Convert this listing into a two-column CSV with the header row "label,coordinates", one row per entry: the entry's text under "label" and its answer under "coordinates". Put each field in double quotes, turn any line breaks into spaces, and leave out the pictures.

• GIVEN DATA
>> Start
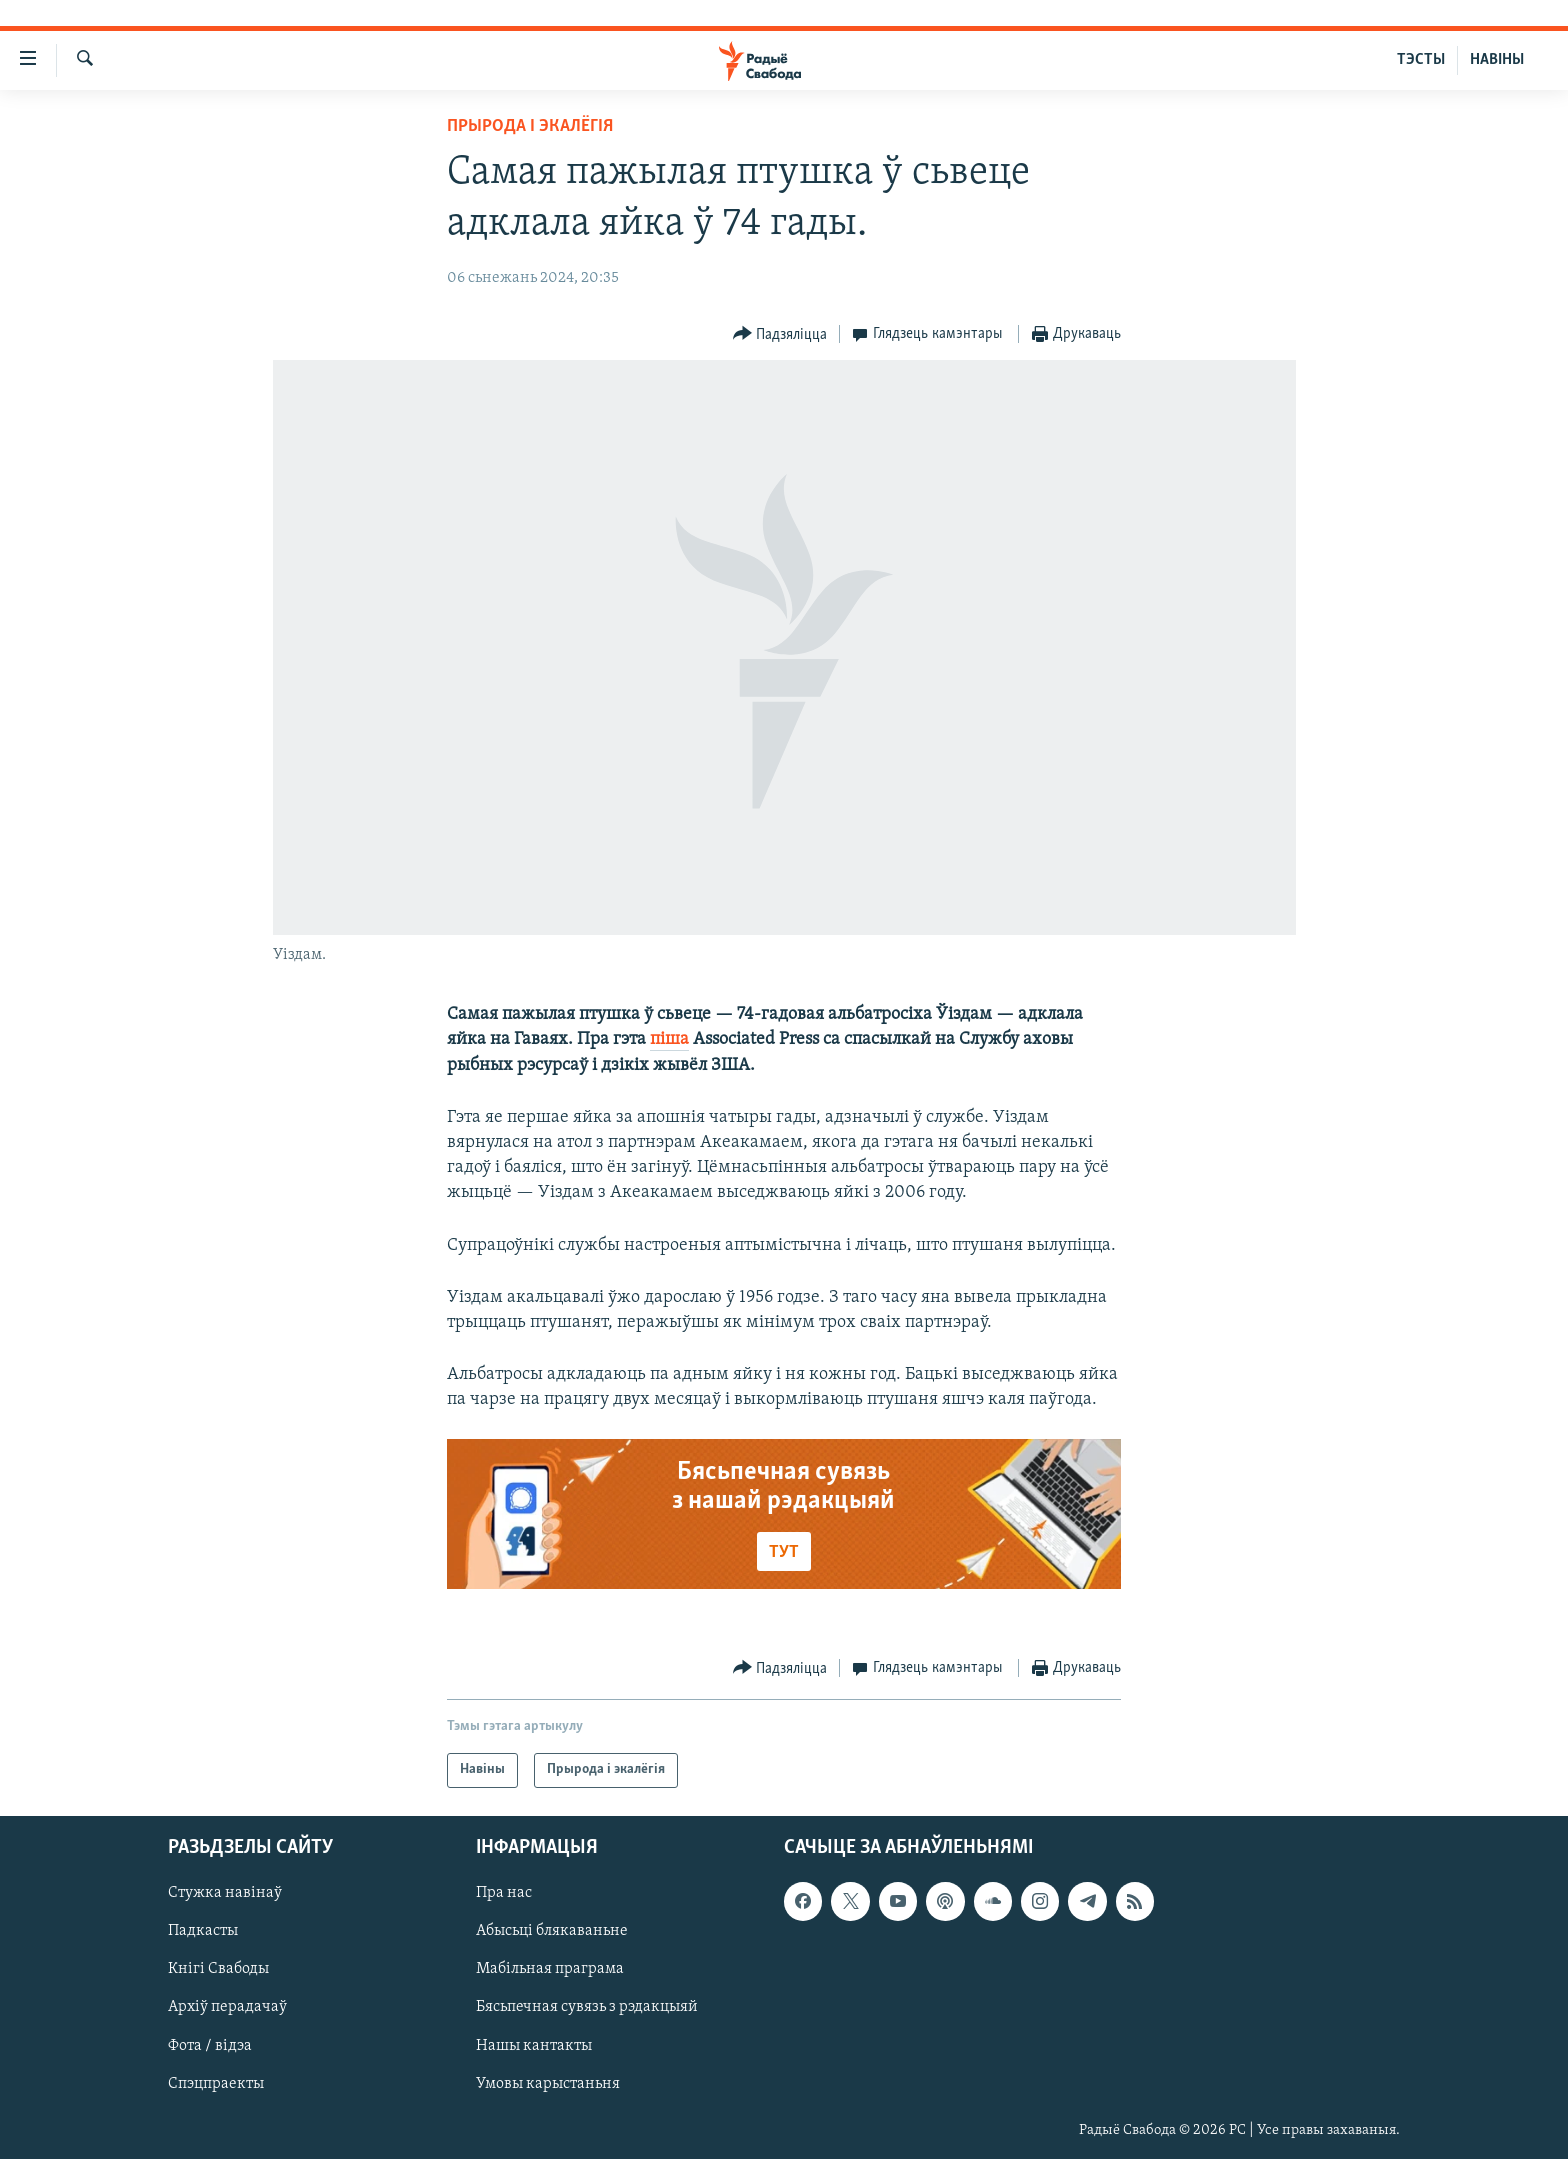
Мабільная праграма (550, 1969)
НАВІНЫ (1497, 60)
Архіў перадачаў (227, 2007)
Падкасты (203, 1931)
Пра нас (504, 1893)
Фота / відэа (210, 2045)
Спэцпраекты (216, 2083)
>> End
• RESULT
label,coordinates
"Мабільная праграма","(550, 1969)"
"НАВІНЫ","(1497, 60)"
"Архіў перадачаў","(227, 2007)"
"Падкасты","(203, 1931)"
"Пра нас","(504, 1893)"
"Фота / відэа","(210, 2045)"
"Спэцпраекты","(216, 2083)"